Scenario 1: Scrap increased, customer complaints rose
Symptoms: Scrap and rework increase, customer returns become more frequent, quality fluctuates between shifts.
Quick check questions:
Do the parameters for the same part vary depending on the shift?
Is mould maintenance regular, or is "emergency intervention" the norm?
Are metal and mould temperatures recorded?
First the process (3 steps):
Establish parameter standards (approved prescription, revision discipline).
Initiate mould maintenance routine (critical surface, cooling, lubrication control).
Conduct root cause analysis with material and temperature control (solve the same error by "maintaining settings").
Next technology:
Automatic measurement, process monitoring, robotic quality control (to catch deviations early). Expected outcome: reduction in scrap, returns, rework metrics; quality becomes more predictable.
Scenario 2: Orders are in, but capacity is insufficient, shift pressure increases
Symptoms: Overtime increases, risk of missing deadlines rises, line stoppages are considered "normal".
Quick check questions:
Is the bottleneck really in the machine, in the mould change, or in the downtime?

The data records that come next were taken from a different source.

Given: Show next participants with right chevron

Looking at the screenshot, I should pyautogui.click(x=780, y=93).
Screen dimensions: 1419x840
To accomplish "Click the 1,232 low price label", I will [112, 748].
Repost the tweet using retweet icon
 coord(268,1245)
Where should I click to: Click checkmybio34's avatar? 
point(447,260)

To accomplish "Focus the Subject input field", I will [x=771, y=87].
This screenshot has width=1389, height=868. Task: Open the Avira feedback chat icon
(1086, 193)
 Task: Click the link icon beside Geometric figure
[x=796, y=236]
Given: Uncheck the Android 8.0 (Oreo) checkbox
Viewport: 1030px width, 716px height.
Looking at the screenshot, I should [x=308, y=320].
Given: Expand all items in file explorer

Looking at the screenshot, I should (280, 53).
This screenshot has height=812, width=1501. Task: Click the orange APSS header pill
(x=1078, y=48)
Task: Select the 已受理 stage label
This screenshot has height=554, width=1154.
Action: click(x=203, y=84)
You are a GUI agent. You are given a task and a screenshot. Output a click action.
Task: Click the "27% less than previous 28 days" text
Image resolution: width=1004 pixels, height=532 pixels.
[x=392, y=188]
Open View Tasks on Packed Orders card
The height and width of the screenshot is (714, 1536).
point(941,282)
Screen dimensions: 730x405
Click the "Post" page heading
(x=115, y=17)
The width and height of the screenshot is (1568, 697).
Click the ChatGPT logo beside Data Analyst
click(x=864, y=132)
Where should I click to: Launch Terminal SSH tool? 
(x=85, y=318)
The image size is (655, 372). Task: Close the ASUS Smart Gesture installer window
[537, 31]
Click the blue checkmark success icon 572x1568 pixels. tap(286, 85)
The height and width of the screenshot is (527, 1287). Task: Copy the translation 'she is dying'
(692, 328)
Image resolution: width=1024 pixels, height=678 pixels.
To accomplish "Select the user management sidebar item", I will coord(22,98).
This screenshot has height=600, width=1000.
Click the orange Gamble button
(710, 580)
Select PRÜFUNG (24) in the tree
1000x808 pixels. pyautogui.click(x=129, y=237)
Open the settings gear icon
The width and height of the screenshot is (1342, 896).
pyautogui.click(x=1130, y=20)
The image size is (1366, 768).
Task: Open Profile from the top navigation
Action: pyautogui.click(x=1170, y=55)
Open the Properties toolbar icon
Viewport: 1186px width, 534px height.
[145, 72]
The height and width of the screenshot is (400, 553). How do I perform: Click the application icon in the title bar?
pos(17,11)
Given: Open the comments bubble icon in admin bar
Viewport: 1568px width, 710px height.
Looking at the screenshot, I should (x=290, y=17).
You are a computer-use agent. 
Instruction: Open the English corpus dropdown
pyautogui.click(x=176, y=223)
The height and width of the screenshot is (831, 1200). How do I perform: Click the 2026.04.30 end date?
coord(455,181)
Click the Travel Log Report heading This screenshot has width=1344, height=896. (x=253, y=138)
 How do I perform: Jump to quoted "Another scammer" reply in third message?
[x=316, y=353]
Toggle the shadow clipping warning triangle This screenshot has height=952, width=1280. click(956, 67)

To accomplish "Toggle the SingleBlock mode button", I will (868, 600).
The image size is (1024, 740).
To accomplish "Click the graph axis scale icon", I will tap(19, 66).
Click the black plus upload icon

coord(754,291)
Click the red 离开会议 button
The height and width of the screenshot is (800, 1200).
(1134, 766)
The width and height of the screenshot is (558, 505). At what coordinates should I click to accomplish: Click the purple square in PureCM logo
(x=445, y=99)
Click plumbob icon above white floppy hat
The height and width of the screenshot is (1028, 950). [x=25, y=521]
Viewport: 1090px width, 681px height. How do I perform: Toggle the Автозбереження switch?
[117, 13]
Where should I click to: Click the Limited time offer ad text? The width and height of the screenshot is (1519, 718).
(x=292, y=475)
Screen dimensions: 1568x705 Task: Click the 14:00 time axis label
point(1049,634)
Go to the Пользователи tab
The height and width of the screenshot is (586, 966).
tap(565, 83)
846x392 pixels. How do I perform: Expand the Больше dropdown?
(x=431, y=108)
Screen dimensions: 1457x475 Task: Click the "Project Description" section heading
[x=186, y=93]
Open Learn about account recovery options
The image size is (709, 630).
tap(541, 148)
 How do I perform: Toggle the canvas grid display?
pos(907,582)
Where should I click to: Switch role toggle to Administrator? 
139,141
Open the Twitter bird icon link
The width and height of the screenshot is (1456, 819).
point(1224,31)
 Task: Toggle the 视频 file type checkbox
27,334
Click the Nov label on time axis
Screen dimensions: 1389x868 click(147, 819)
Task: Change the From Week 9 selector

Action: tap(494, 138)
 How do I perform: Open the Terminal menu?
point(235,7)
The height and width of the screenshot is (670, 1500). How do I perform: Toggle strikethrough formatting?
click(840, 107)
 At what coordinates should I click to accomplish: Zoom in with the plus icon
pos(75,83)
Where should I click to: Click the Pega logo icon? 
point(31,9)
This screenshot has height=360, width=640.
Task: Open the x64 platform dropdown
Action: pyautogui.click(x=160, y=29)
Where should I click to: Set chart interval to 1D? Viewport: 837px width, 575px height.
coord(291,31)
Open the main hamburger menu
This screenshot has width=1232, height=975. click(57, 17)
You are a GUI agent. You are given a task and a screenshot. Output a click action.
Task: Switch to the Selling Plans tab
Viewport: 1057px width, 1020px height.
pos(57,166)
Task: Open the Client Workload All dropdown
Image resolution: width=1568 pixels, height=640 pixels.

Is there a record of the reasons for downtime, or is it simply listed as "various"?
Does the planning change constantly within the same week?
First, the process (3 steps):
Reduce mould changeover time (measure step by step, eliminate waste).
Conduct downtime analysis (top 3 causes, top 3 actions).
Establish planning and maintenance discipline (capacity cannot increase without reducing unplanned downtime).
Then technology:
New cold chamber machine, auxiliary equipment and automation. Before purchasing a new machine, understanding the working principle of the injection moulding machine is a good reference for clarifying bottlenecks. Expected outcome: More stable production on the same line, reduced shift pressure, measurable increase in capacity.
Scenario 3: Labour shortage, experience gap affects quality
Symptoms: Scrap increases with new operators, production slows down without skilled workers, "person-dependent settings" increase.
Quick check questions:
Is there a training and competency matrix, or is it learning on the job?
Is the shift handover done in writing or verbally?
Are checks done using a checklist or by habit?
Process first (3 steps):
Develop a training plan (critical work steps, minimum standards).
Publish visual standards and checklists (single page at the machine).
Establish shift handover standards (obvious faults, settings, mould condition).
Next technology:
Operator-assisted systems, automated data collection, robots (aimed at reducing operator dependency).
Expected outcome: Shorter learning curve, reduced variation between shifts, more consistent performance in terms of quality and speed.
Conclusion
Setting the right priorities in the foundry ends the "technology or process" debate and gets the job done. First, quantify the problem and see where losses are mounting in metrics such as scrap, downtime, cycle time, and energy. Then isolate the root cause and gather evidence under the headings of people, methods, machinery, and materials. Next, evaluate the impact-effort and financial tables together and prioritise them, putting the task with the fastest return first. In the final step, validate with a pilot, standardise and roll out.
The one-sentence reminder for the foundry investment decision is as follows: "If the process is not ready, the technology will not deliver what is expected; if there is no technology, the process will stall at some point."
Over the next two weeks, make a small start: gather six key metrics on a single line, select the two biggest losses, write down three quick-win actions, and track them daily. This mini exercise both consolidates the process and clarifies the role of technology investment.
Which metric will you use to initiate this approach at your facility: scrap, downtime, or cycle time?